▶ **WHAT NEEDS TO BE DONE**
Every line from the one with "The height and width of the screenshot is (631, 1568)." to the end of the data needs to be copied exactly, and no line before it.

== == ==

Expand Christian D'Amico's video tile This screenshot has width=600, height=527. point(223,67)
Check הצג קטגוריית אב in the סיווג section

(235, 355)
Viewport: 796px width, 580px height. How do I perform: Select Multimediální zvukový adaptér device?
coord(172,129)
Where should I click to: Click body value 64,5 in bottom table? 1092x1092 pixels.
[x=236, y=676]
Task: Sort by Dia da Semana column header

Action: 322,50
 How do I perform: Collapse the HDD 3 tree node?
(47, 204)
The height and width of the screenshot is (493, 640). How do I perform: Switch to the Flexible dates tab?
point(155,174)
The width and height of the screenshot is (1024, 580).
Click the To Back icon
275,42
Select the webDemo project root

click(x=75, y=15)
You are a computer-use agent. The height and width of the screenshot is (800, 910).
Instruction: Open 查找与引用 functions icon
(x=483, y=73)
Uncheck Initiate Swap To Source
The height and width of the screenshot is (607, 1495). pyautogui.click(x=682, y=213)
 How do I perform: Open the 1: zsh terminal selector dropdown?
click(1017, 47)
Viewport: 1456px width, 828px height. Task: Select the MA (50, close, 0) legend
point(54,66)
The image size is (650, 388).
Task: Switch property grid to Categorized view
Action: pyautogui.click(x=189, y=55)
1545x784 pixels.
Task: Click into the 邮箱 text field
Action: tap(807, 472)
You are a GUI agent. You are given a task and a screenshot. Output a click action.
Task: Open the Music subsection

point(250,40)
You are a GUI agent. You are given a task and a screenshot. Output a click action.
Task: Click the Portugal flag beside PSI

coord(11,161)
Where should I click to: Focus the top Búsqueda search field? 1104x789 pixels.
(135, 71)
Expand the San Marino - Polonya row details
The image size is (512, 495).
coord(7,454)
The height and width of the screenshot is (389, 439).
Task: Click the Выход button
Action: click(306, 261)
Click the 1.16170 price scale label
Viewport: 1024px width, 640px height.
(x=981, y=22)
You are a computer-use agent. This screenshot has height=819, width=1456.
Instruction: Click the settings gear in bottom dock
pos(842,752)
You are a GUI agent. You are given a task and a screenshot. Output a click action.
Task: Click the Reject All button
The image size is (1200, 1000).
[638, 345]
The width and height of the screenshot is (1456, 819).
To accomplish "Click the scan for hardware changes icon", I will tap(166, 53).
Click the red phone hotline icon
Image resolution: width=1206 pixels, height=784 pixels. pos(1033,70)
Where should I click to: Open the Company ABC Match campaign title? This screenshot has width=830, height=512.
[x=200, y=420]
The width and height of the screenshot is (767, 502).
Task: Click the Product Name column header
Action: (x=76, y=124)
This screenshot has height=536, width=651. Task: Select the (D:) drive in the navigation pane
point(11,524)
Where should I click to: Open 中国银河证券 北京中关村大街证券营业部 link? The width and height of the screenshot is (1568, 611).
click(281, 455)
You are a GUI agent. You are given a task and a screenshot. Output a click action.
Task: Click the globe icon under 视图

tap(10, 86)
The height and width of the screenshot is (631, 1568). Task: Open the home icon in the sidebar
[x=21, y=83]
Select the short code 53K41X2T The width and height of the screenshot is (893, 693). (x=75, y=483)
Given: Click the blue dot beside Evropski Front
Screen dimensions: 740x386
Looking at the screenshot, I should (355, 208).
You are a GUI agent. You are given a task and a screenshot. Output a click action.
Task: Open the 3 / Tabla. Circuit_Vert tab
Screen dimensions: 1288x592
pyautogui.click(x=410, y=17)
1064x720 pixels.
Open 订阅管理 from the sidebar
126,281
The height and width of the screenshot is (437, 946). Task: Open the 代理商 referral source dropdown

== == ==

▶ **WRITTEN SOLUTION**
The height and width of the screenshot is (631, 1568). Task: Open the home icon in the sidebar
[x=21, y=83]
Select the short code 53K41X2T The width and height of the screenshot is (893, 693). (x=75, y=483)
Given: Click the blue dot beside Evropski Front
Screen dimensions: 740x386
Looking at the screenshot, I should (355, 208).
You are a GUI agent. You are given a task and a screenshot. Output a click action.
Task: Open the 3 / Tabla. Circuit_Vert tab
Screen dimensions: 1288x592
pyautogui.click(x=410, y=17)
1064x720 pixels.
Open 订阅管理 from the sidebar
126,281
The height and width of the screenshot is (437, 946). Task: Open the 代理商 referral source dropdown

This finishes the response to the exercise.